### TASK ITEM
Every line that holds the word "Clima" needs to be copied from the data below.

### Saved entries

■ ■ ■ ■ ■

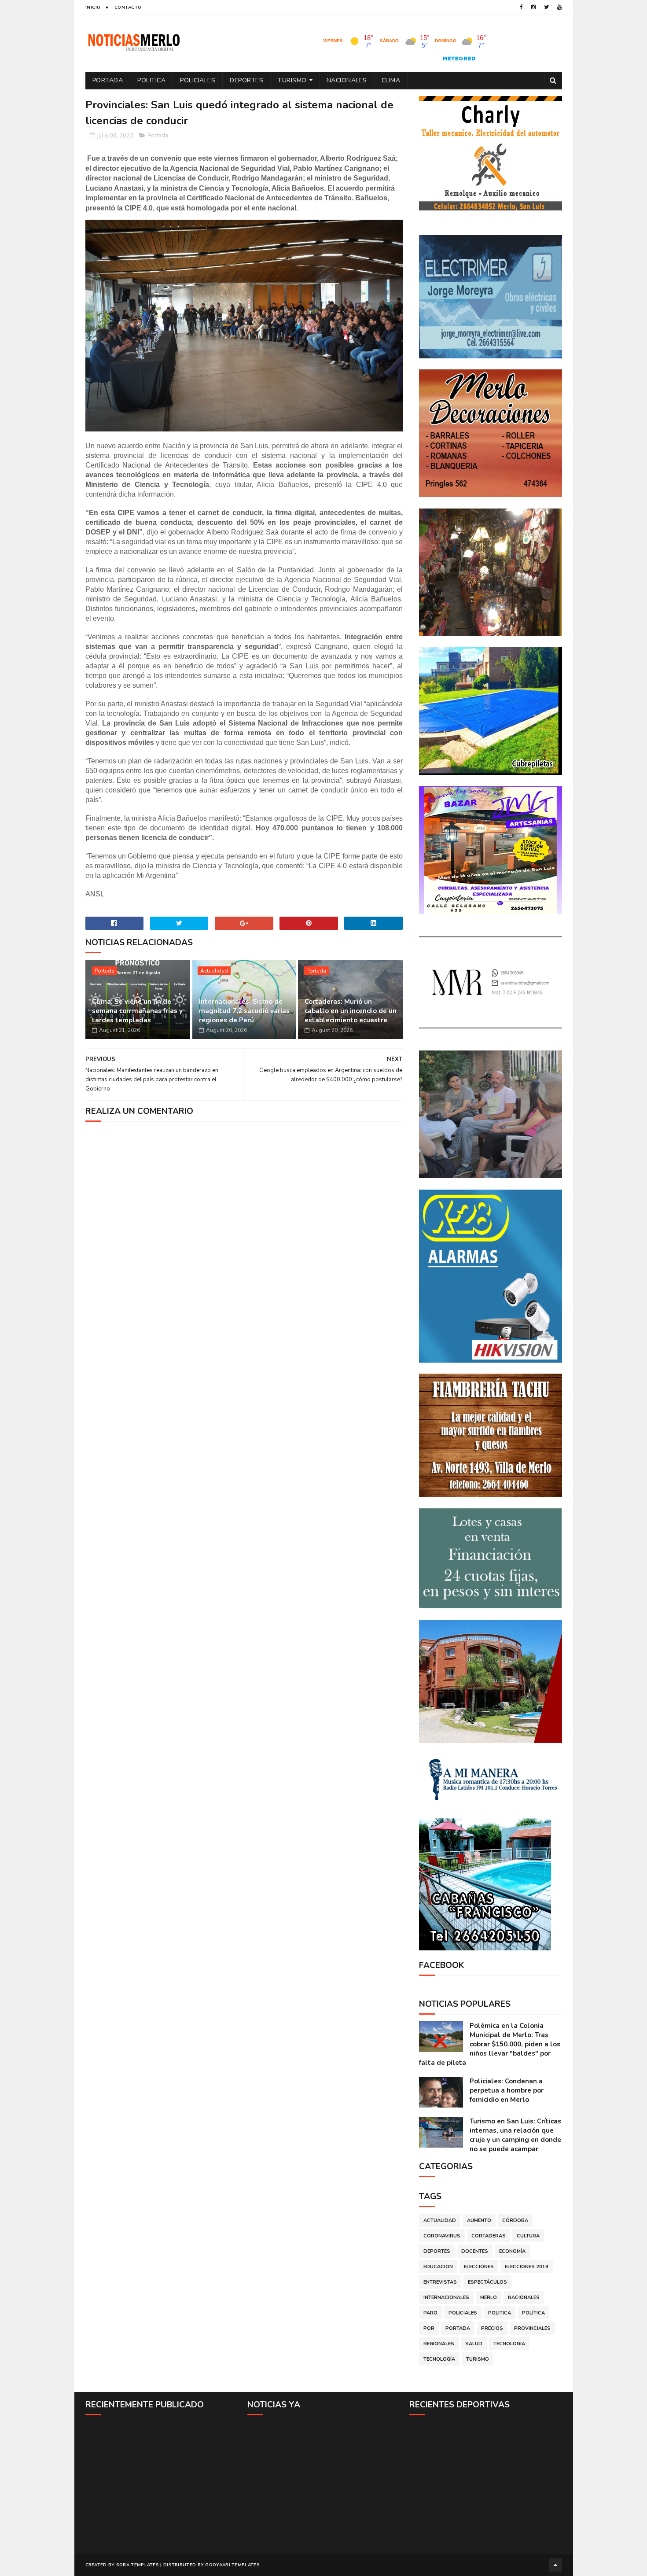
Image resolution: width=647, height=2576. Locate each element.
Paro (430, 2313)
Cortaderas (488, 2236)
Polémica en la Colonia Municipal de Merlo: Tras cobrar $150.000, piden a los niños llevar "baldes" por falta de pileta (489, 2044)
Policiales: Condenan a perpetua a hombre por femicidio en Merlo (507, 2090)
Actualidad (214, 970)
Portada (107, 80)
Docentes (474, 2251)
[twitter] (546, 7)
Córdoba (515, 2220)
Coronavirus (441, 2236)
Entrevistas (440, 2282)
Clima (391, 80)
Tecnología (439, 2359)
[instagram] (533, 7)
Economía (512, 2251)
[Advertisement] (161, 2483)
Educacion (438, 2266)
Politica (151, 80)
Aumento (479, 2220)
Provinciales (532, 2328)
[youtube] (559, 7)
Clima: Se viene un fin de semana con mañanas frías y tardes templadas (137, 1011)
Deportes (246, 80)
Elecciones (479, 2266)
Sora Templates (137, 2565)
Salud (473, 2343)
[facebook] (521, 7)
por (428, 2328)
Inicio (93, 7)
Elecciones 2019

■ ■ ■ ■ ■

### YOUR RESPONSE
Clima (391, 80)
Clima: Se viene un fin de semana con mañanas frías y tardes templadas (137, 1011)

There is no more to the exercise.